L'antique maison des capucins, après la disparition des Pères, avait connu des fortunes diverses. Passée en des mains profanes, agrandie par des acquisitions successives, embellie et confortablement aménagée, elle constituait en 1914 une demeure enviable, avec d'importantes dépendances, un jardin-parc où l'on avait su grouper agréablement des arbres séculaires d'essences diverses, des parterres de fleurs alternant avec de belles pelouses entourant une pièce d'eau alimentée par une source d'excellente eau potable, la source des Capucins.
Occupée par les Allemands, du mois d'août 1914 au mois de novembre 1918, elle a subi les déprédations habituelles, mais, chose remarquable, les arbres sont restés debout, dans toute leur beauté.
Douloureusement affecté, on le serait à moins, par l'état de délabrement dans lequel il retrouva sa demeure, se sentant sans doute trop âgé pour en entreprendre la restauration, le propriétaire, M. de Gonneville, la mit en vente. Le Comité de l'oeuvre de la Croix-Rouge américaine en fit l'acquisition pour y installer l'ensemble des divers services projetés.
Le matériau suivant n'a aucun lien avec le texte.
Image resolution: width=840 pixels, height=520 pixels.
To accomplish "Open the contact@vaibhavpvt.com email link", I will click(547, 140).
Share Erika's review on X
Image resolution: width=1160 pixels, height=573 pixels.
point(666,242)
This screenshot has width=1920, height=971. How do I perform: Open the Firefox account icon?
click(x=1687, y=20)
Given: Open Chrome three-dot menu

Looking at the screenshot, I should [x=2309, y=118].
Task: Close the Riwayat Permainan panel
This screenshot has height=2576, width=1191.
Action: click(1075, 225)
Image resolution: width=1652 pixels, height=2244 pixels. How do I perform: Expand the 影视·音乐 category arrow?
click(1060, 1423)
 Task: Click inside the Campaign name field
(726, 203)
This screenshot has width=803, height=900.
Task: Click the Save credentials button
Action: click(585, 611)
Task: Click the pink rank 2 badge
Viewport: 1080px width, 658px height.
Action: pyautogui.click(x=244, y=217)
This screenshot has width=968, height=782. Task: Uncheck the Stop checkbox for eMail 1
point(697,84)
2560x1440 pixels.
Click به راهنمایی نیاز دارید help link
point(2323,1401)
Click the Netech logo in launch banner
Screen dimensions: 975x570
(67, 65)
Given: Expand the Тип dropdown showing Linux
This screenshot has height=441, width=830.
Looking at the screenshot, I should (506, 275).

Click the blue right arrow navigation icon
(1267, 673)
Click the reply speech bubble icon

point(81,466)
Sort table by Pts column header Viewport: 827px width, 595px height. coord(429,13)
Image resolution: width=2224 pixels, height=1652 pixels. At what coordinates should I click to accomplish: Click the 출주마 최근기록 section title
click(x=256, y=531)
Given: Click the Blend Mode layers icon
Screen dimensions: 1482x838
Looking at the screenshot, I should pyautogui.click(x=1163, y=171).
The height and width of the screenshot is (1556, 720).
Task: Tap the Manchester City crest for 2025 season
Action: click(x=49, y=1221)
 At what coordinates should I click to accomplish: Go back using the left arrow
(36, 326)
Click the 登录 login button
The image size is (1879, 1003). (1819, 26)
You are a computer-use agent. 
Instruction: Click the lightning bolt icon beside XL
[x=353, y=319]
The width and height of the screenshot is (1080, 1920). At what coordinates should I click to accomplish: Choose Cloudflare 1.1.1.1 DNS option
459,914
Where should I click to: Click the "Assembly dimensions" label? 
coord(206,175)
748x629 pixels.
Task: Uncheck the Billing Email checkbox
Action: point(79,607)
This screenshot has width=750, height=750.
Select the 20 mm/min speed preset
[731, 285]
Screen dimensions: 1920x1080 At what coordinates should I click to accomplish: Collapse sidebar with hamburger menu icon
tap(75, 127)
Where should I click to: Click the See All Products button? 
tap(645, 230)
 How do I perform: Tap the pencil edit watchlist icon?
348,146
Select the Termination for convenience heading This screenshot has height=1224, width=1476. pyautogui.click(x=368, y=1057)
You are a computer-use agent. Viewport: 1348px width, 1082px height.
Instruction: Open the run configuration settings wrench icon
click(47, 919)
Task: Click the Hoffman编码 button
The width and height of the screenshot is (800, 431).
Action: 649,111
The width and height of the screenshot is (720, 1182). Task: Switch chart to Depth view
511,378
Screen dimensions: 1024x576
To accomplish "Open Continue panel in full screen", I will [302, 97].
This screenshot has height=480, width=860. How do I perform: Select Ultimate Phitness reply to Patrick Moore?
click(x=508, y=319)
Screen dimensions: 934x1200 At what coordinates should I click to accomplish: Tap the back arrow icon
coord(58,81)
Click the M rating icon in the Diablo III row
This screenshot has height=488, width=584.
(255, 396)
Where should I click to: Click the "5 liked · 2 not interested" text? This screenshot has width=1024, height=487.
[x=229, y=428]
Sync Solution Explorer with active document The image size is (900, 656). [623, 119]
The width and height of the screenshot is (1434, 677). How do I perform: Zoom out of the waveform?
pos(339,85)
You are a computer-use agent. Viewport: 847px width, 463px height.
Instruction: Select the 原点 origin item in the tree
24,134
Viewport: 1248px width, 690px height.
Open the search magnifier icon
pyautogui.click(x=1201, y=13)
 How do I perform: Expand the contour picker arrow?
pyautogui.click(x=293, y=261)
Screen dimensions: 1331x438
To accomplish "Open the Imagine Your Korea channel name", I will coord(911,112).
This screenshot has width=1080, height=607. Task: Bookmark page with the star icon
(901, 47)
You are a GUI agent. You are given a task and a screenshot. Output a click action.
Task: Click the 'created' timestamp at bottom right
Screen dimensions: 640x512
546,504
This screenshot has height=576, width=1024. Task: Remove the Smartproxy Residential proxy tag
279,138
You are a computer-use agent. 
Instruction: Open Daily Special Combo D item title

Stimulées par l'homme qui s'était promis de mener à bien l'entreprise, les équipes d'ouvriers de tous métiers se mirent ardemment à l' oeuvre, démolissant, modifiant, transformant, selon les plans établis avec un soin méticuleux par l'architecte-docteur devenu entrepreneur, maître-maçon...
Aujourd'hui, malgré les difficultés rencontrées, le but est atteint. « Bon Accueil» vit et tout lui promet longue vie, parce qu'il était nécessaire et que chaque jour qui s'écoule en montre mieux l'utilité.
L' Independence Day y est fêtée avec joie et chaque année elle le sera; on verra le quatre Juillet le drapeau étoilé de la grande République flotter au portail de la cour d'honneur, en signe de reconnaissance et de gratitude.

Une visite de « Bon Accueil »

Notre « Maison » est située dans la rue des Capucins, à petite distance de la place Carnot. Elle s'étend en bordure de la rue sur une longueur de plus de 100 mètres, jusqu'à la rivière de Vezouse, qui borde deux des côtés du grand rectangle formé par la propriété, ce qui n'en diminue pas le charme.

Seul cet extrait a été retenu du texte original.